Taking responsibility for hegemonies | Pablo Schyfter
A hegemony is a privileged ideal used to evaluate the correctness of social phenomena—a portrait of what a field should be and what its practitioners should do, for example. In synthetic biology, ‘rationality’ is a hegemonic ideal differentiating the field’s aspirations of systematic and predictable planning and fabrication of biology technologies from previous forms of genetic engineering. As a hegemonic ideal, ‘rationality’ also establishes distributions of worth, power and authority that privilege some people and undermine others. Concern for hegemonies is one form of practitioners being responsible to each other: people are responsible for the hegemonies that they install and follow; people should take responsibility for their ramifications; and people should be held responsible when those ramifications are detrimental.
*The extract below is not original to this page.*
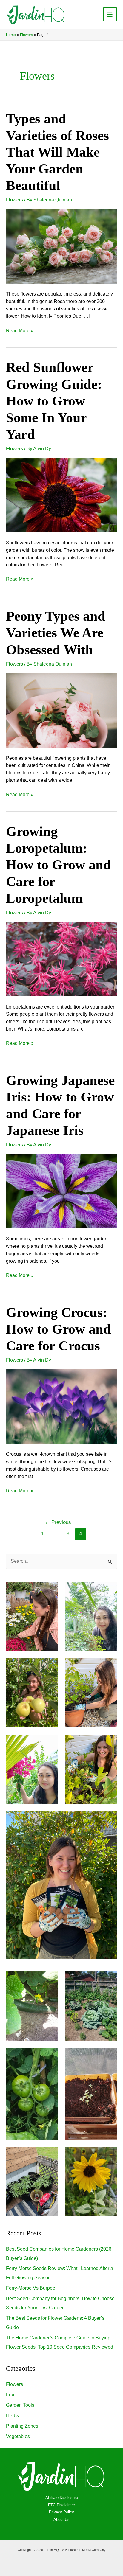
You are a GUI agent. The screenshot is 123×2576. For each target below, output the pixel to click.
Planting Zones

Environmental choreographies | Niki Vermeulen
Based on explorations of scientific collaboration in the life sciences, I focus on the ways in which the build environment stimulates interaction between different actors, including (social) scientists, policy makers and publics. What are sites of interaction? How are they designed and what types of choreographies do they allow and construct? My work contributes to organizational aspects of research, focusing on interaction between epistemic, social and material dimensions. In the context of RRI frameworks, this generates reflections on ‘responsible’ environments for research and innovation.
Alternatives and interventions
Restructuring the built environment | Go Yoshizawa
My research focuses on modelling and environmental restructuring as under-addressed areas of behaviour change interventions in public engagement with science. Mobilizing human and non-human actors around these topics would not only help to restructure the environment for public engagement and reframe what it means, but it would also allow us to explore counter-hegemonic ways of doing research and innovation and doing RRI research.
Collaborative and competitive development of responsible AI | Arisa Ema
Discussions of the ethical, legal and social implications of artificial intelligence (AI) are taking place among the government, industry, academia, and the public in Japan as well as abroad. Leading figures in the field who engage in such discussions attempt to build ‘ideal’ partnerships on AI. However, such collaborative schemes require close investigation with respect to sectors and countries involved. My research explores the boundary between issues for which collaboration is possible and can be effective and those for which it is difficult and possibly futile, based on international and interdisciplinary workshops and interviews with multiple stakeholders.
RRI as a way of keeping synthetic biology open | Jane Calvert
Social scientists have been involved in synthetic biology for over 10 years. In its early days the field provided opportunities for experimental collaborations between synthetic biologists and social scientists, artists, designers, and other ‘non-scientists’. But as synthetic biology has become more mainstream, such opportunities are becoming increasingly limited. RRI can be understood as a way of keeping these opportunities open by instigating interactions between diverse groups, which can generate alternative understandings of synthetic biology and its possible future paths.